Company founder Bart Colson recently closed a $1.2 million deal to purchase a four-acre tract in Hazel Dell at the northeast corner of Highway 99 and 117th Street, where he proposes to build a 47,370-square-foot store, according to newly recorded county records. Colson, who complained last month about the $843,000 traffic impact fee the county initially assessed on his proposal, has submitted a separate study written by a company he hired to measure the store’s potential impact on traffic.
That company’s analysis came in at roughly $424,000, about 50 percent less than the county’s total fee, based on a lower traffic projection than the county’s
County engineers haven’t decided yet whether to accept that analysis or ask for additional information, said Jeff Mize, a spokesman for the county’s public works department.
“We haven’t seen any immediate red flags and we remain optimistic about our ability to work with the applicant,” he said.
Colson did not return messages. He expects the proposed $5.5 million Chuck’s Produce & Street Market store to open in mid 2012.
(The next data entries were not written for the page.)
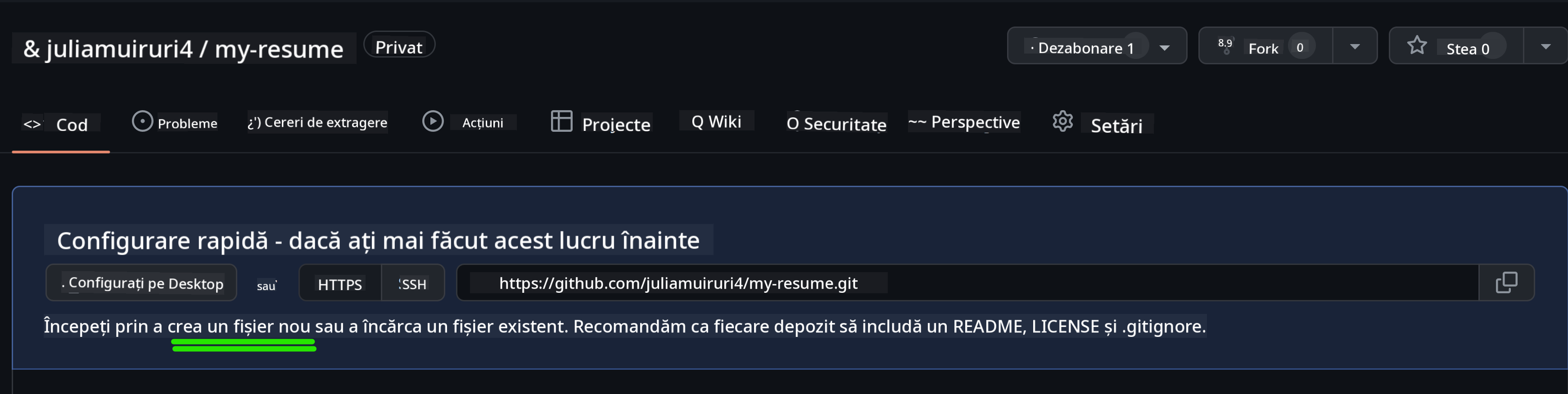Viewport: 1568px width, 394px height.
Task: Select HTTPS clone protocol
Action: pyautogui.click(x=339, y=283)
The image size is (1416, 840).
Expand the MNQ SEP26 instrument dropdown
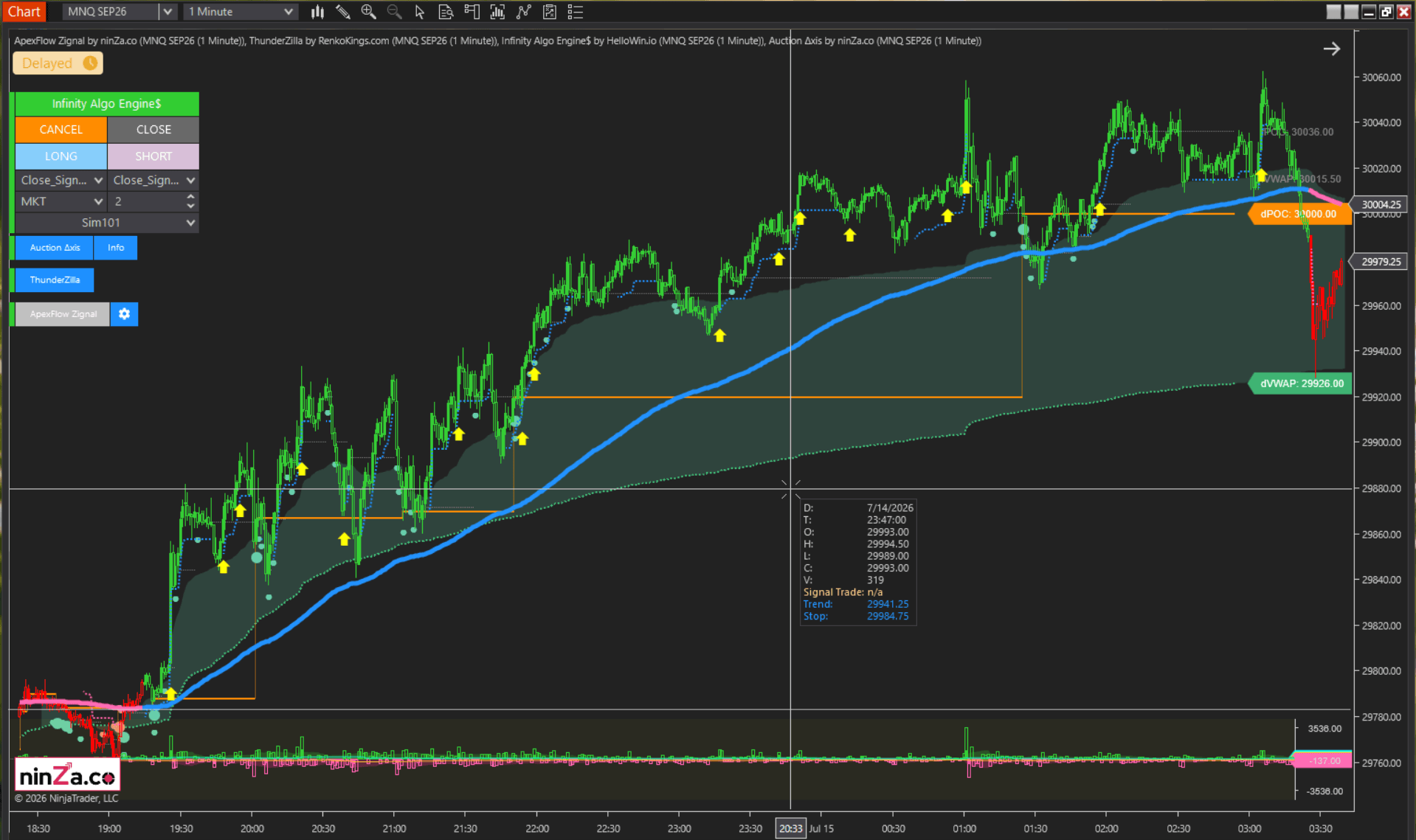[x=167, y=12]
The first Chuck’s opened in east Vancouver off Mill Plain Boulevard in 2010, transforming a shuttered Joe’s sporting goods store into a produce-focused grocery complete with an in-store deli, a bakery and butcher shop stocked with locally produced meats.
Colson is a partner in Vancouver-based Hawthorn Retirement Group, a family-owned business that operates a string of more than 40 senior living facilities in the U.S., Canada and the United Kingdom. The family’s Salem, Ore.-based construction firm, Colson & Colson General Contractors, has built more than 300 retirement facilities, according to its website.
Colson also is affiliated with the family business HRC Investors Corp., which operates as Holiday Retirement and manages a string of other retirement communities, among them The Bedford off Southeast McGillivray Boulevard in Vancouver. Rents in the upscale complex start at $2,548 per month.
Colson has said his background caused him to question Clark County’s traffic impact fees, which he said were higher than in other parts of the nation.
Mize said the company’s privately commissioned impact fee study was conducted by Portland-based Charbonneau Engineering.
“The county received the fee study Tuesday afternoon. We haven’t had time to analyze it yet in detail, but we can see they used video technology to measure the traffic at three other projects,” he said.
The study examined the number of vehicle trips generated by three existing stores. They were the Mill Plain Boulevard Chuck’s, a Whole Foods Market in east Vancouver and the New Seasons Market off Southeast Division Street in Portland.
Mize said traffic impact fees are calculated based on the type of project, its location, size and the number of road trips associated with the development.
The proposed Chuck’s development is located in the county’s Highway 99 Sub-Area Planned Overlay District, where traffic impact fees are assessed at $450 per trip.
Mize said the county would like to spur redevelopment in the area and offers developer discounts on traffic fees.